For many families, particularly those with small children, the dinner table can be a minefield of stress. Young children are often notoriously picky eaters, eschewing vegetables for chicken nuggets, drowning dishes in ketchup and refusing to even consider new foods if they look or smell unappealing.
But when a family member has Autism Spectrum Disorder (ASD), meal-time pressure can be ratcheted to near-crisis levels. Researchers have long known of a link between eating difficulties and people on the autism spectrum. One study found that children with ASD are five times more likely to face meal-time challenges—from extremely narrow food selections to ritualistic eating behaviors to meal-related tantrums—than their typically developing peers. In some cases, people with ASD may be hyper-sensitive to food textures. And some endure a range of physical difficulties from swallowing issues to gastrointestinal distress.
“People often downplay eating problems with young people and say they’ll grow out of it. Well, many young people with autism don’t,” said Greg Wallace, assistant professor of speech, language and hearing sciences, whose research has focused on both brain imaging and behavioral development in ASD. Wallace has talked to parents who are besides themselves at meal-time and young people who describe swallowing crunchy food as feeling like knives down their throats.
And now Wallace is investigating another possible autism-related eating irregularity: overeating. Studies have shown that children with autism are more likely to be “picky” eaters than their same-age peers, a state which is usually associated with being underweight. But they are also, paradoxically, more likely to be obese, Wallace noted. Along with a team of graduate and undergraduate assistants, Wallace is searching for a connection between selective-eaters and overeaters in an attempt to devise better behavioral therapy solutions for both groups.
“Issues of eating can be destructive in so many ways,” Wallace said. “It goes well beyond being picky. Selective eaters may be dealing with nutritional issues. And, of course, we know the dangers of obesity. These are issues that have real effects on people’s health and their quality of life.”
Making Connections
Backed by a $74,000 National Institutes of Health contract, Wallace conducts several lines of research into both the brains and the behaviors of people with autism. As director of GW’s Lab of Autism and Developmental Neuroscience, he collaborates with the Center for Autism Spectrum Disorders at Children's National Health System and with the Laboratory of Brain and Cognition at the National Institute of Mental Health. Much of their work involves using magnetic resonance imaging to map structural brain development and examine neuropsychological functioning in people with ASD.

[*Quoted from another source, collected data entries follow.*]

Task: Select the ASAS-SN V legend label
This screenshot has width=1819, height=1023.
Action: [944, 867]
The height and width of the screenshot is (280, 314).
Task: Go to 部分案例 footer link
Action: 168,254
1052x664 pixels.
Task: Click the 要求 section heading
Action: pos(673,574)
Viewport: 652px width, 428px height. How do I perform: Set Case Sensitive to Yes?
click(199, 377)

Over the past several years, Wallace has found his lab branching increasingly beyond neuroscience and into addressing the practical implications of eating-related behaviors. “Our research takes a facet of autism— eating difficulties—that has profound ramifications on the wellbeing of those on the spectrum and seeks to understand their underlying mechanisms,” said Emily Richard, BS ’17, Wallace’s senior research assistant and lab manager.

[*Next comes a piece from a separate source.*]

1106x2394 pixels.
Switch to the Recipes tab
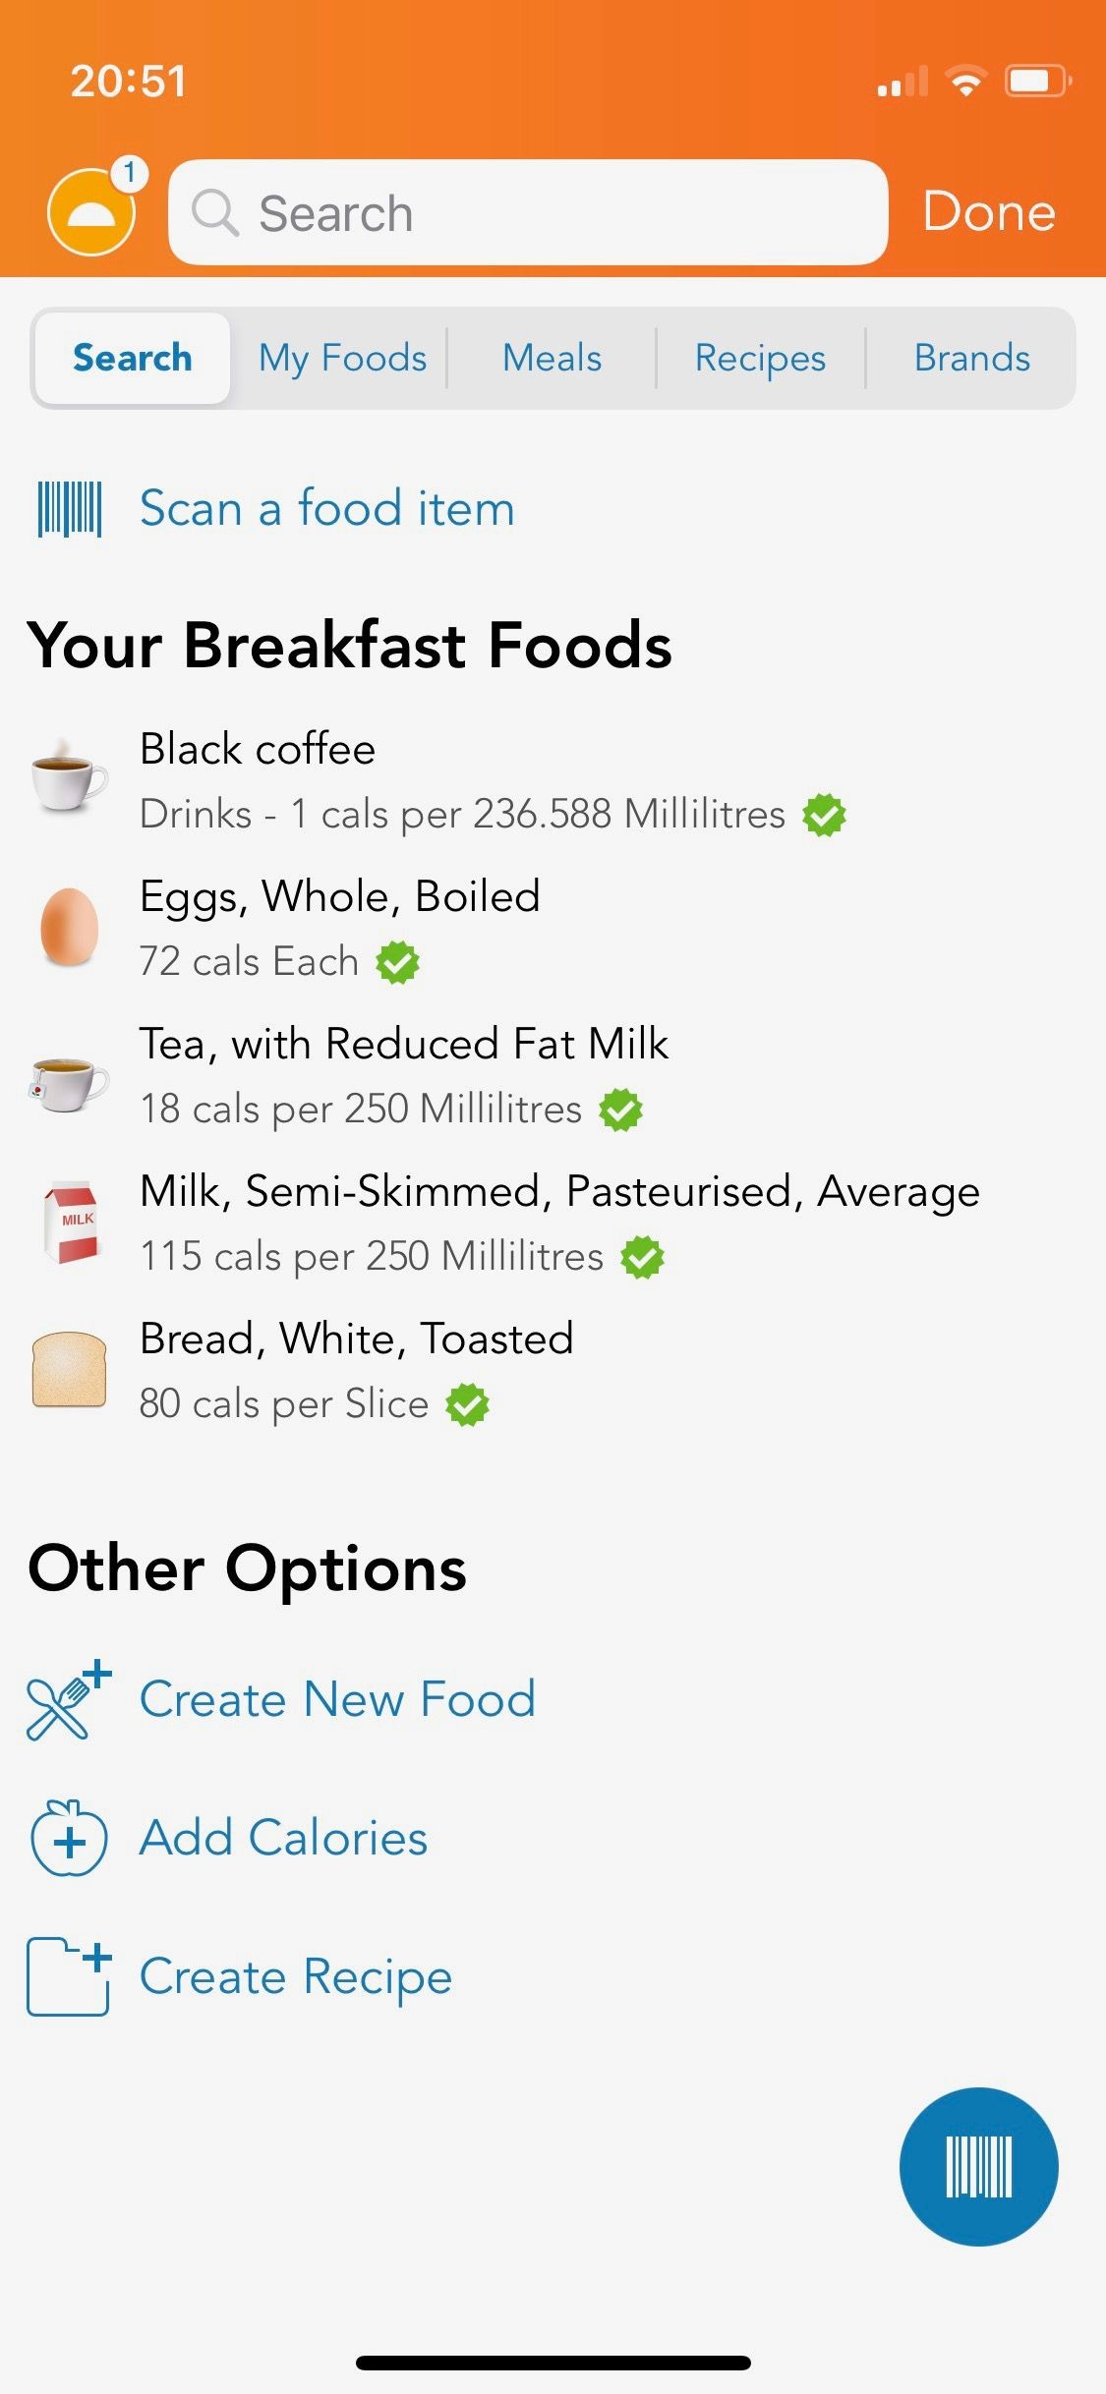(x=760, y=358)
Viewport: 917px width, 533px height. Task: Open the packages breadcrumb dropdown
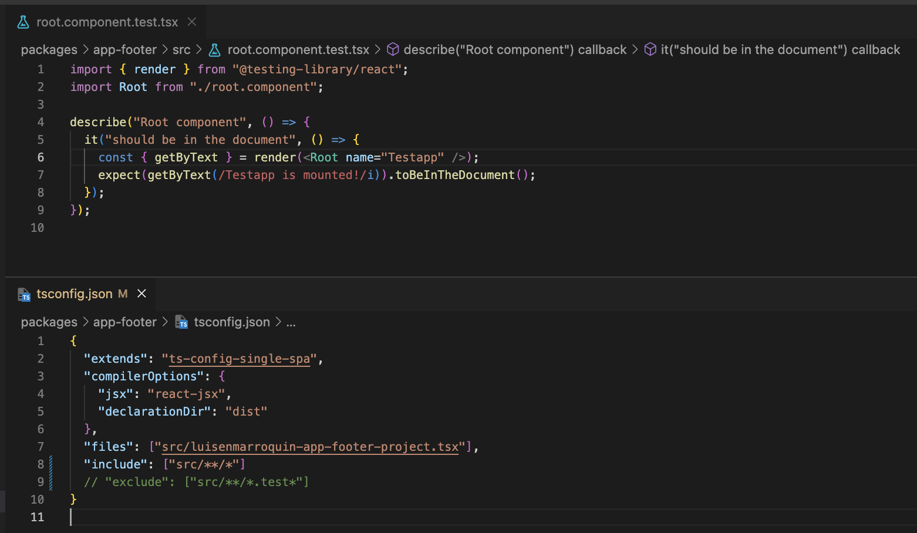pos(49,49)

Wallace’s pilot study on overeating, funded through a $25,000 grant from the Maternal and Child Health Research Program of the U.S. Department of Health and Human Services, involves employing questionnaire-based data to determine if children with autism are more likely to be rated as overeaters than typically developing children. Phase two of the study will center on in-person testing of children with autism to examine any cognitive underpinnings of a possible increased propensity to overeat.
While his work is still in its infancy, Wallace’s findings appear to point to a link between overeating in children with autism and difficulties in behavioral flexibility, such as struggling to shift between tasks or settings. That link may explain the connection of autism with selective eaters, who tend to show greater inflexibility. Indeed, Wallace theorizes that there may even be a subset of people with autism who could be both selective eaters and overeaters. “In other words, you restrict what you eat, but if you like it, you really like it and you indulge,” he said.
Discovering these types of connections between different aspects of autism may lead to potential research and therapy breakthroughs. While Wallace warns that any firm conclusions are a long way off, cognitive behavioral therapy that has shown success with selective eaters may eventually be adapted and modified to create a similar program for overeaters.
Making assumptions for autism treatments, however, is always hazardous, given the highly individual nature of the disorder. “There’s a common saying: If you’ve met one person with autism, you’ve met one person with autism,” Richard said. “But finding similarities and exploring where differences originate helps us guide future research to better serve the many people who are on the autism spectrum, regardless of how different from one another they may be.”